* Source passage:
════════════════════
A possible explanation was provided above:

"Whether identical or fraternal 2, twins are also more likely to be raised in a similar environment — parenting styles may differ as a parents add more children to their brood, but twins will likely be exposed to a similar parenting style."

Also, being raised in the same time period would also expose you to the same cultural/economic/societal factors - all of which can change with time, and also may affect your choice of career. (i.e. the proportion of math_CS parents could be different from the proportion of math_CS children just because of the different time periods in which each grew up)

3 comments

There are twins separated at births studies that show _striking_ similarities between identical twins. Even when twins are brought up in different environments (income, ethnicity) their choices, intelligence, and divorce rates have a higher r^2 than non-twin siblings brought up within the same household.
> Of course, it's hard to separate out or even infer the causes as nature vs. nurture (which the article is careful about) but the part about twins was the most striking for me:

If you look, they already give you enough to get an idea of the relative contributions:

> 15% of siblings share an occupation, which is higher than the 8.6% rate for any two same-gender, same-age individuals in the population. Twins' tendency to choose the same occupation, at 24.7%, is even more striking.

So siblings have twice the rate of random people, and identical twins have twice the rate of siblings. Since twins have twice the genetics as well, this points to high heritability and (probably) lower shared environment.

Here's an interesting video that takes that into account.

Twins, even those that grow up separately, are remarkably similar.
════════════════════
* Data records:
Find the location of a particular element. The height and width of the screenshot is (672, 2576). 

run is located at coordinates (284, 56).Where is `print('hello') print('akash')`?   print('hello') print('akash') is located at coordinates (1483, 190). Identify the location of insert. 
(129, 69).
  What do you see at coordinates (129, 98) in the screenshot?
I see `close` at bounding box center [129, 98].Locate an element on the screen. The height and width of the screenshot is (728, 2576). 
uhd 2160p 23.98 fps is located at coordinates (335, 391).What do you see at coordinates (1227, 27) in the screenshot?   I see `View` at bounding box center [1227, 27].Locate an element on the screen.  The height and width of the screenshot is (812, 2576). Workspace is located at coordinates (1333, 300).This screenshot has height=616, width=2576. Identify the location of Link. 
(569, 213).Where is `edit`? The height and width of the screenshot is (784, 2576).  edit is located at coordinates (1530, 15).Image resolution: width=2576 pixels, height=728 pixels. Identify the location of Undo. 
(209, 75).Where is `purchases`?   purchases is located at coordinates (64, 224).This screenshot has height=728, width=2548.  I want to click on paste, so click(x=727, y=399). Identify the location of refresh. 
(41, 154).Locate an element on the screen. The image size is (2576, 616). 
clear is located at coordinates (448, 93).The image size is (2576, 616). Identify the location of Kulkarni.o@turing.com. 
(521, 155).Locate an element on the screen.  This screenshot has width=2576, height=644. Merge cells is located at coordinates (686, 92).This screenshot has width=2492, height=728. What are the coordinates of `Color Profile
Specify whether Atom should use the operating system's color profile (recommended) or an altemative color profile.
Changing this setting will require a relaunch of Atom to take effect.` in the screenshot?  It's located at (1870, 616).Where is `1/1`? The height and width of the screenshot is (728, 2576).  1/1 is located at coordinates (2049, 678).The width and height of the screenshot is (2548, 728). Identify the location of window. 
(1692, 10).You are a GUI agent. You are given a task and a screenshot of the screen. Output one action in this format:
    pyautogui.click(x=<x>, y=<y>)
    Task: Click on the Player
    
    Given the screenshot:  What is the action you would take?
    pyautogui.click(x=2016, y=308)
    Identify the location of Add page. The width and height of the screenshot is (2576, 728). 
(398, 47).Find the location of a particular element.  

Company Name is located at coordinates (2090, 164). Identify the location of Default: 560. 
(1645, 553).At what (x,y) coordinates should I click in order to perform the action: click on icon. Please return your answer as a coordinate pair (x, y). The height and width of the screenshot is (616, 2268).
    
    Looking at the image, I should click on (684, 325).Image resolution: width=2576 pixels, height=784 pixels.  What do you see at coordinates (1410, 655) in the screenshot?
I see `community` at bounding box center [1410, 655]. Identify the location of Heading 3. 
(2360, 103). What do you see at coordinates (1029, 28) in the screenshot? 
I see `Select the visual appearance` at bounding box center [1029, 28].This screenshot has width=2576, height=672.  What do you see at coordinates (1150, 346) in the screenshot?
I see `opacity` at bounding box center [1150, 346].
════════════════════
* What you need to do:
1. In the discussion of twins and career choice, rewrite the part between "There are twins" and "the same household.", inclusive, substituting "home" for "household".
2. According to the discussion of twins and career choice, why could the proportion of math_CS parents differ from the proportion of math_CS children?

* Exercise solutions:
1.
There are twins separated at births studies that show _striking_ similarities between identical twins. Even when twins are brought up in different environments (income, ethnicity) their choices, intelligence, and divorce rates have a higher r^2 than non-twin siblings brought up within the same home.

2. Parents and children grew up in different time periods. Cultural, economic and societal factors can change with time and may affect a person's choice of career.